Adding alternative game launchers to steam deck It’s not an easy task in many cases. The process usually requires a lot of fuss in desktop mode, as we discovered when trying to install Epic Launcher on Steam Deck.
Fortunately, arriving with an open source solution, the latest Lutris game manager update makes it possible to launch multiple major game platforms right from your Steam Deck, under a simple, unified user interface.
computer base reports, the application makes it possible to get runtime environments and compatibility layers like Wine working through a subsystem using proprietary scripts. These scripts – also known as runners – allow support for the Epic Games Store, Humble Bundle, Dolphins emulator, GOG launcher and, of course, Steam. It even works with Steam for Windows as well as Steam for Linux.
Lutris also allows local installs from various sources to be integrated into your game collection. As long as you have the client installed in the background, Origin, Ubisoft Connect and Bethesda launcher should also work fine. Not that there’s much point in installing the latter now, considering Bethesda is launching its launcher in May.

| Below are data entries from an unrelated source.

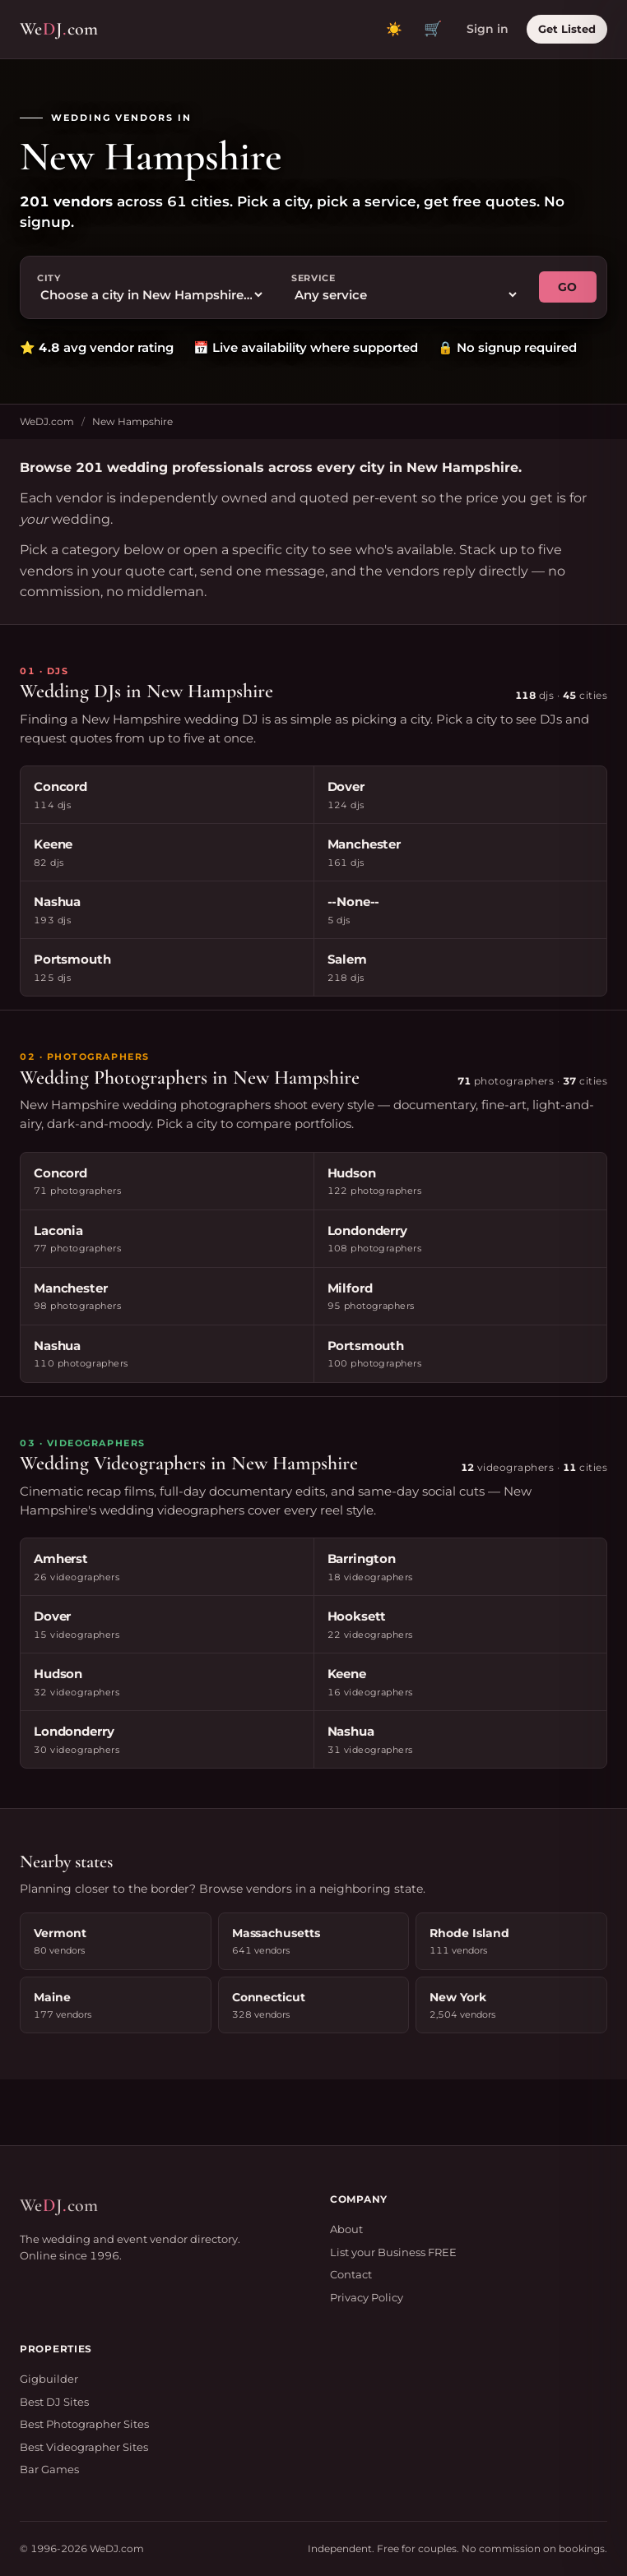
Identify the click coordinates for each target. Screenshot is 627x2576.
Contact (351, 2274)
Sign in (488, 28)
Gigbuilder (49, 2378)
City (49, 278)
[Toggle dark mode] (394, 29)
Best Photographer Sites (84, 2423)
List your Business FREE (393, 2252)
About (346, 2229)
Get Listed (567, 28)
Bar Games (49, 2469)
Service (313, 278)
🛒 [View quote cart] (433, 29)
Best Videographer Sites (84, 2446)
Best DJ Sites (54, 2401)
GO (568, 287)
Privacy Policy (366, 2297)
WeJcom (59, 29)
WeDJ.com (47, 421)
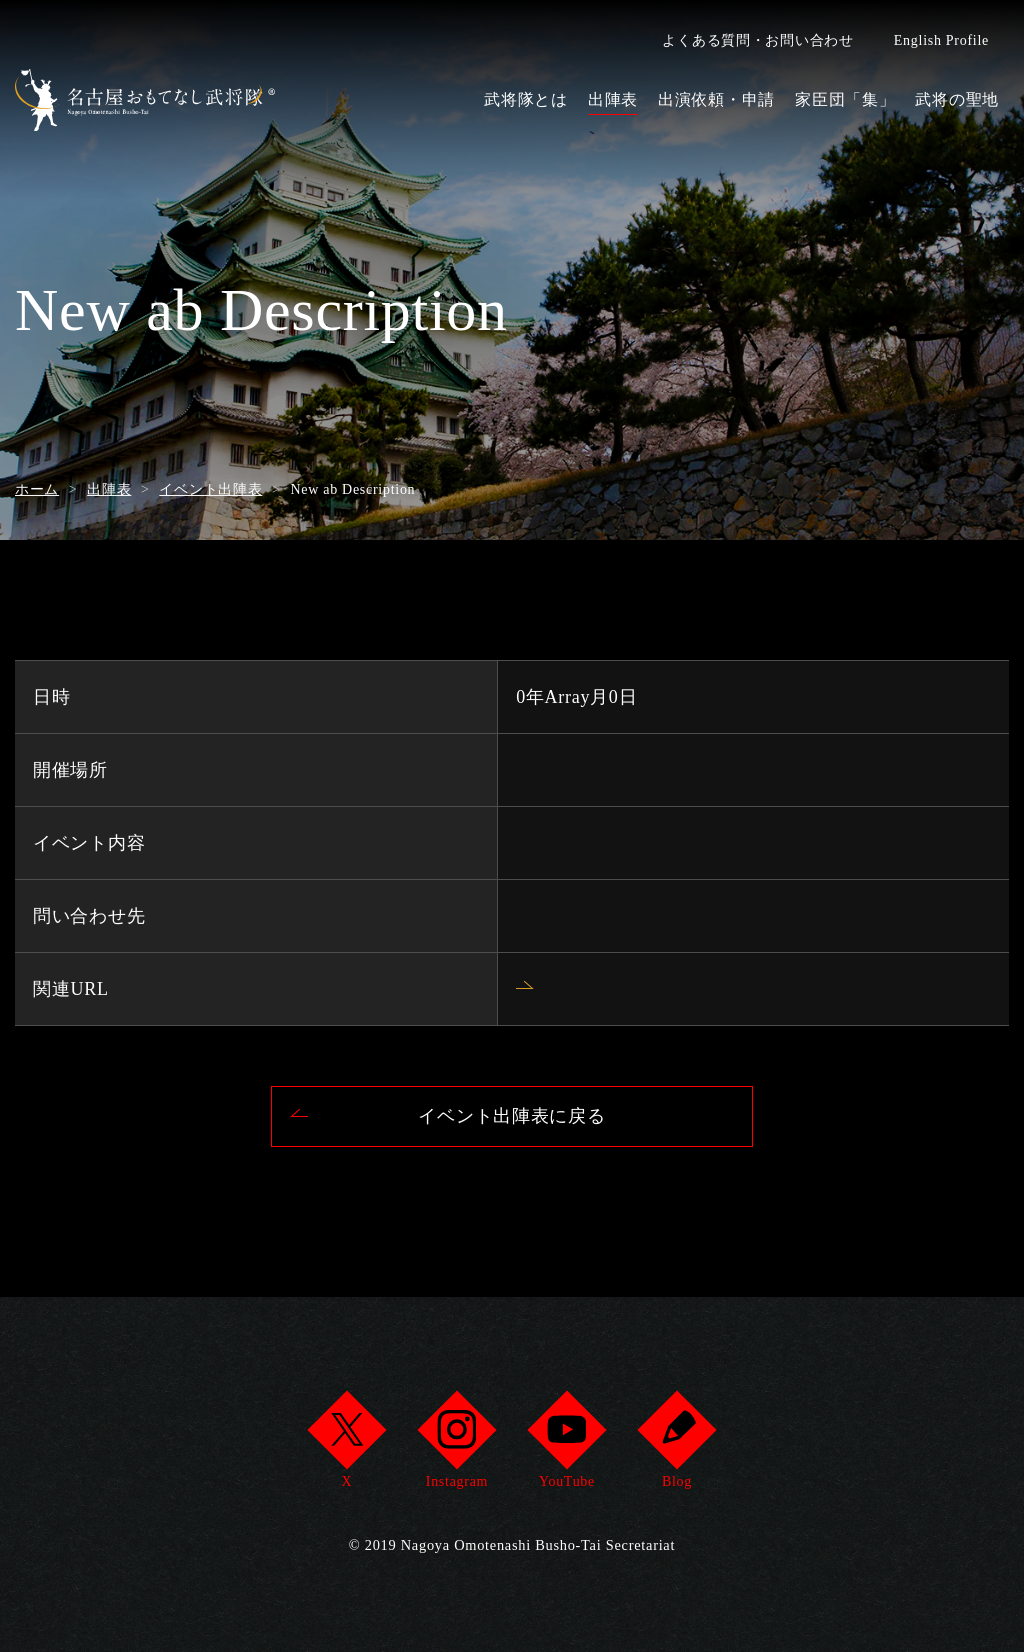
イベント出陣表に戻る (511, 1116)
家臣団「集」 (845, 99)
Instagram (456, 1445)
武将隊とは (526, 99)
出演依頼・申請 (716, 99)
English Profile (941, 40)
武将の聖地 (957, 99)
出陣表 (613, 99)
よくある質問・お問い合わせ (757, 40)
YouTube (566, 1445)
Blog (676, 1445)
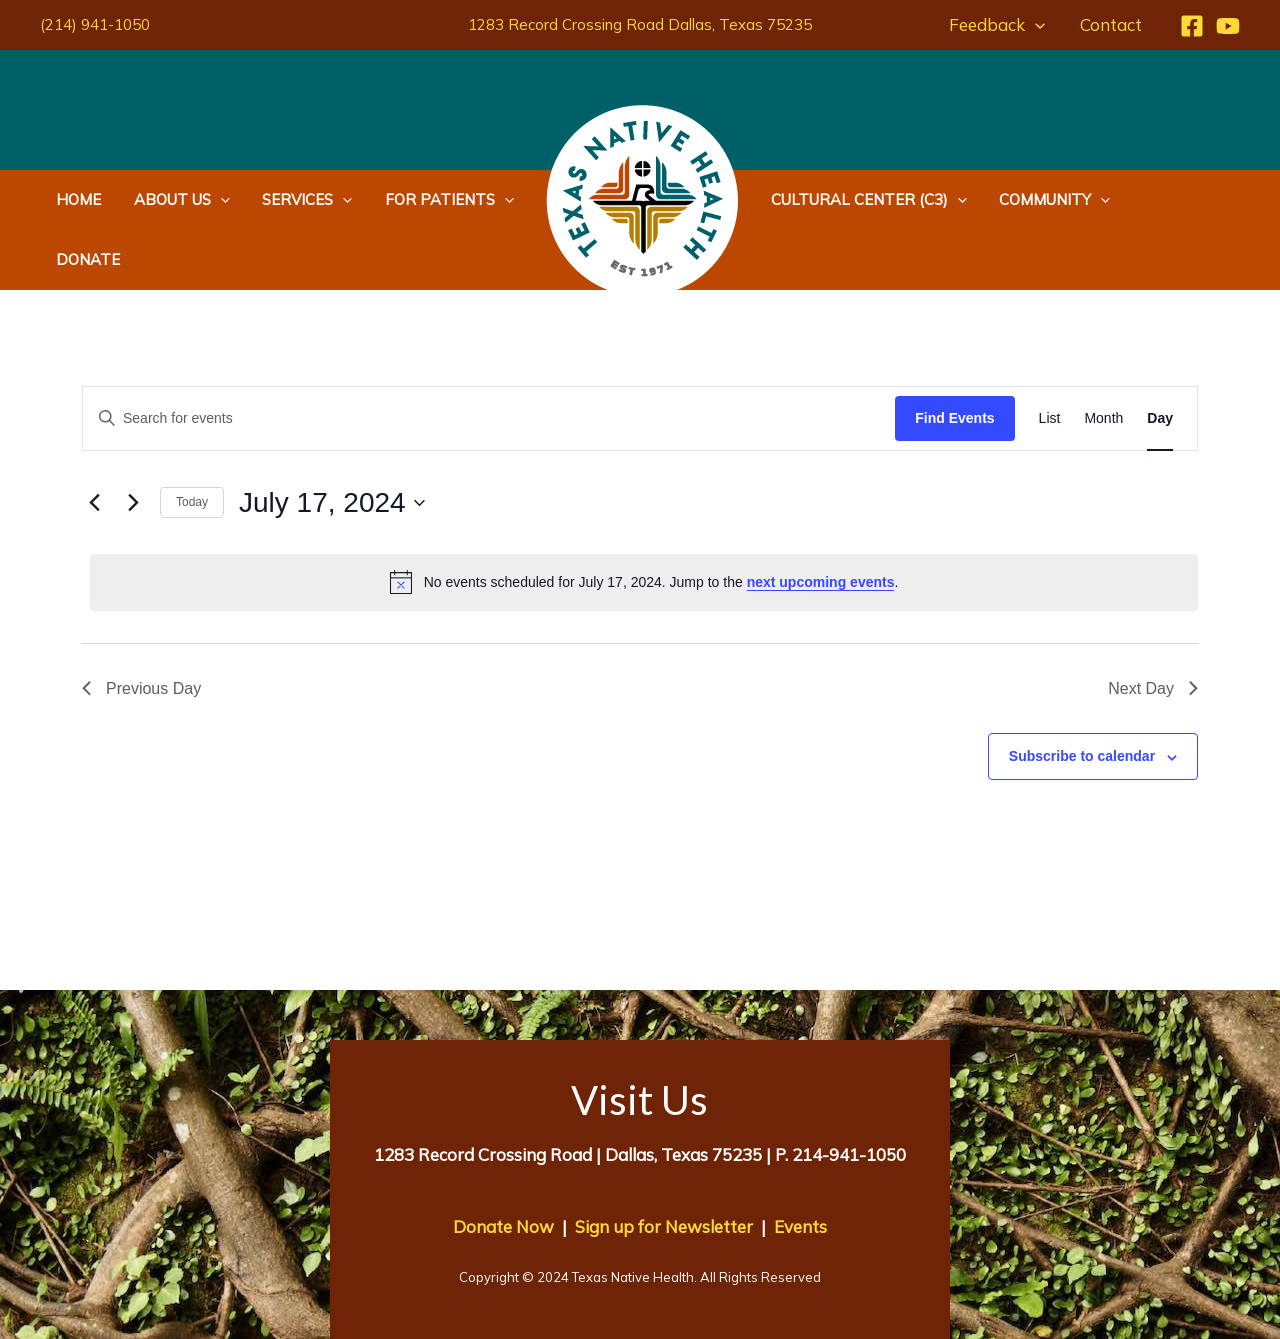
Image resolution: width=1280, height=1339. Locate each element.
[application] (1037, 25)
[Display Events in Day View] (1160, 358)
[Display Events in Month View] (1103, 358)
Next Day (1153, 628)
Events (800, 1166)
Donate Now (503, 1166)
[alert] (644, 522)
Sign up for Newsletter (664, 1166)
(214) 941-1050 (95, 24)
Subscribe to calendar (1082, 696)
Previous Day (141, 628)
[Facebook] (1192, 26)
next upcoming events (821, 522)
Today (192, 442)
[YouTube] (1228, 26)
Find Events (954, 358)
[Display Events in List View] (1050, 358)
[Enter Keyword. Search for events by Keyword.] (489, 358)
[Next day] (133, 443)
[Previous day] (94, 443)
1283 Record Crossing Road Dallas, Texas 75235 (640, 24)
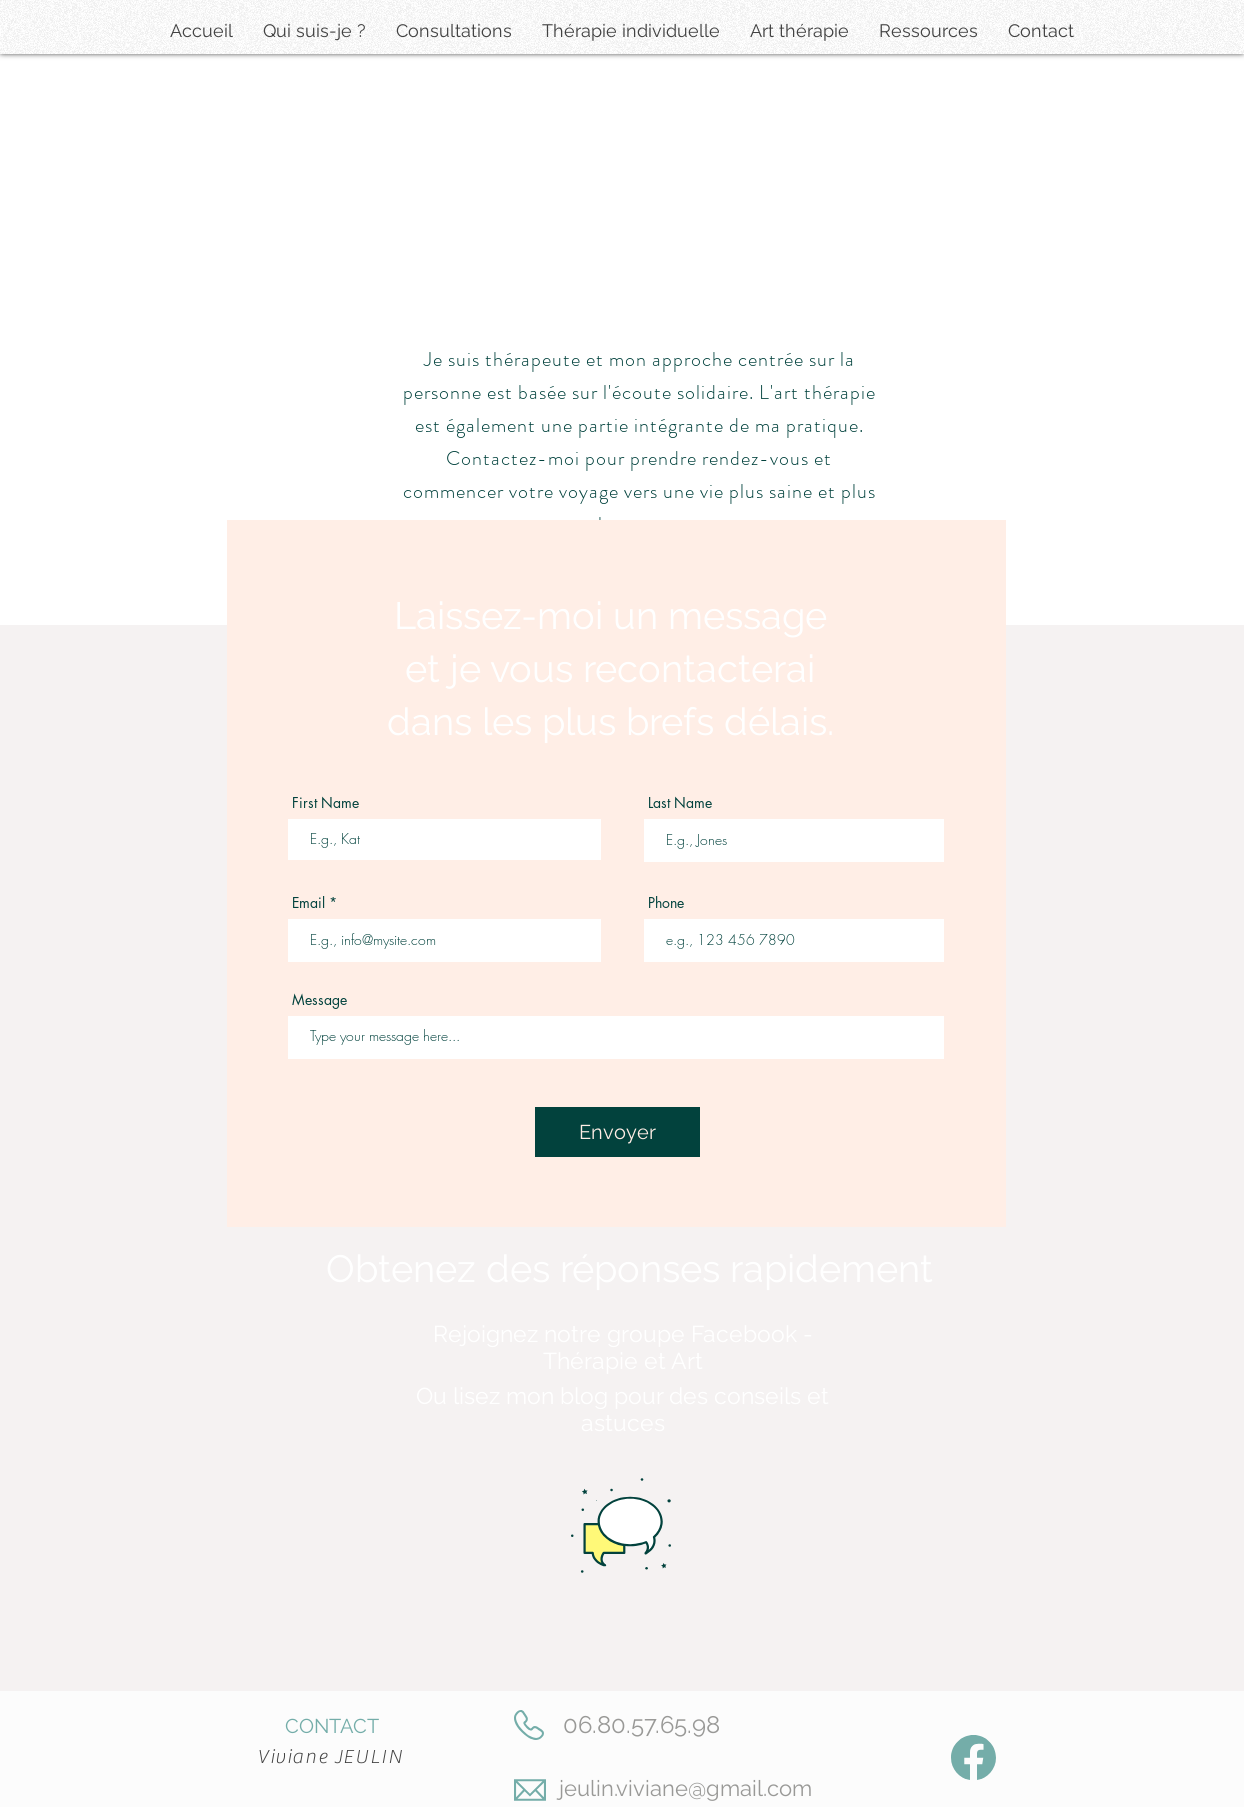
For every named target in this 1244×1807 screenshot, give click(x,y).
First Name (325, 803)
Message (319, 1000)
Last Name (680, 803)
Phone (666, 903)
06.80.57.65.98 (641, 1724)
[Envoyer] (617, 1132)
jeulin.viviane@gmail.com (685, 1788)
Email (308, 903)
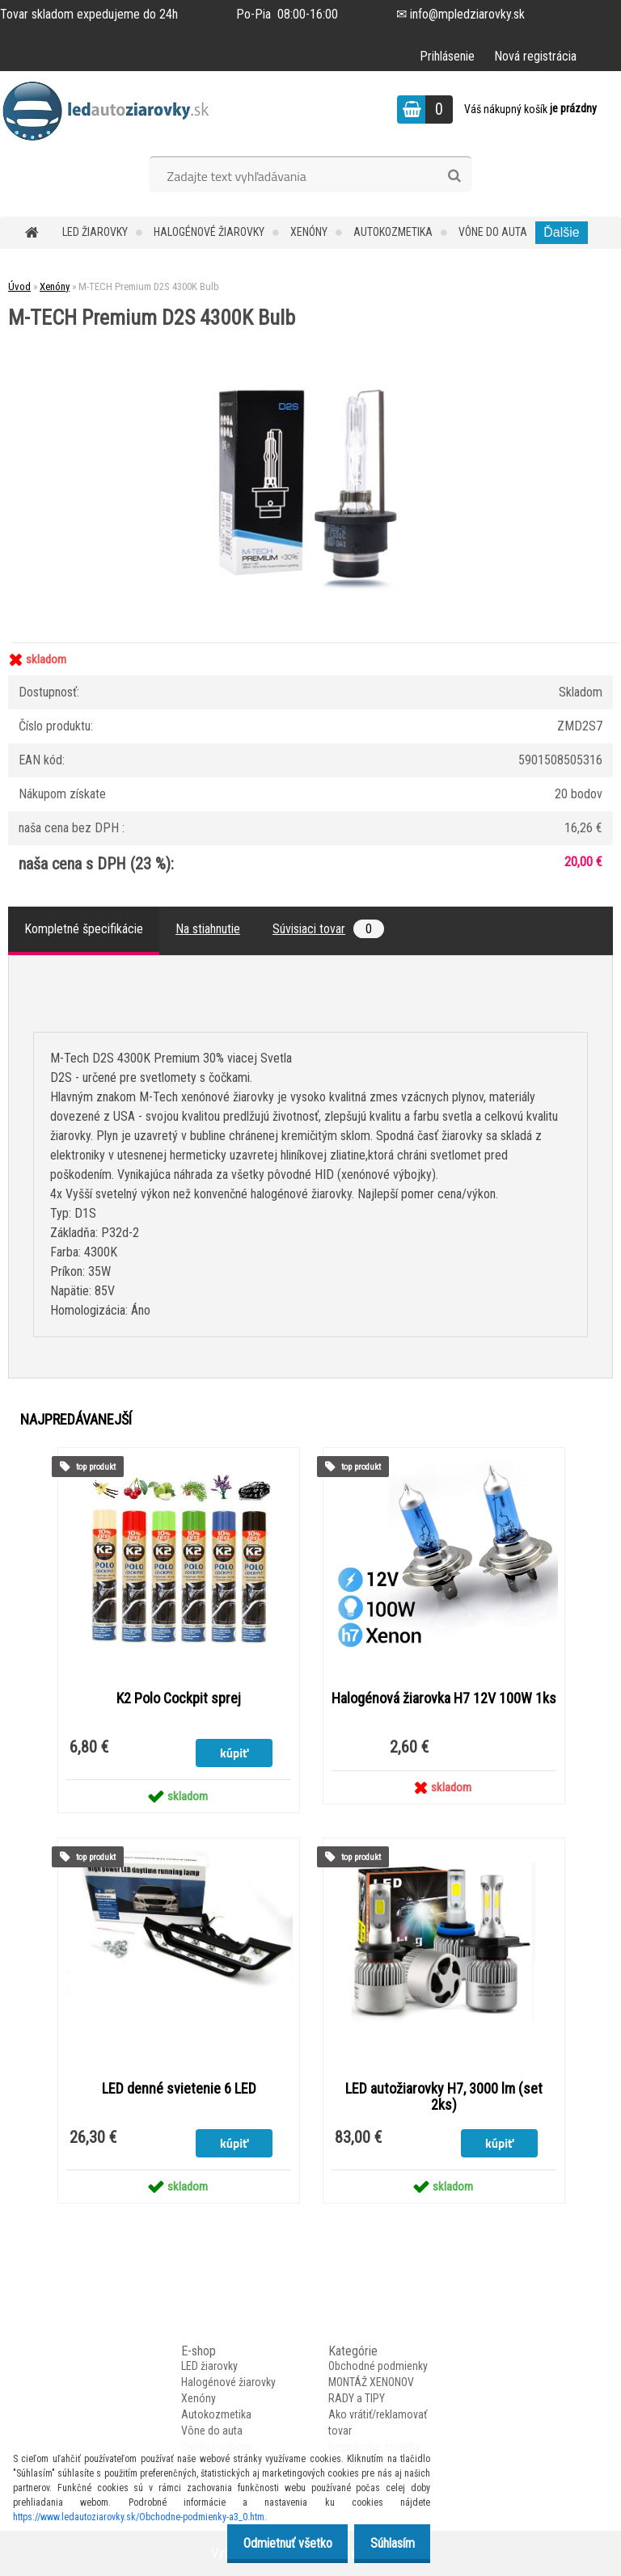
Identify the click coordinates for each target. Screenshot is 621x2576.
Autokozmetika (393, 231)
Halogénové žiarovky (209, 231)
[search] (454, 176)
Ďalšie (561, 232)
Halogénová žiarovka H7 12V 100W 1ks (444, 1698)
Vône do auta (492, 231)
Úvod (19, 286)
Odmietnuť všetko (274, 2543)
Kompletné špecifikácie (83, 929)
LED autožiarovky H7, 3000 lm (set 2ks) (444, 2097)
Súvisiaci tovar (328, 929)
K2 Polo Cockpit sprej (178, 1698)
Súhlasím (387, 2543)
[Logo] (111, 111)
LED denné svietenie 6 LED (179, 2089)
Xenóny (308, 231)
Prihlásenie (447, 56)
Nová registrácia (535, 56)
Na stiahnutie (207, 929)
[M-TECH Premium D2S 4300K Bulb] (310, 334)
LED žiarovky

Coming with Lutris version 0.5.10, a dedicated shader cache for Nvidia GPUs will also be available to anyone not on the Steam Deck but on a green team machine. And if you want to play anything that requires BattlEye or Easy Anti-Cheat, you’ll be happy to know that the latest update also allows them to be used.
TheLinuxExperiment goes into a lot more detail in their Lutris explainer video, but that’s the general gist. O release notes explain that all you need to do before installing is disable the read-only flag on the Steam Deck system drive; once Lutris is installed, you can simply re-enable it.
Sounds simple, maybe too simple. We’ll have to try it when we get a chance, and we’ll let you know how it goes.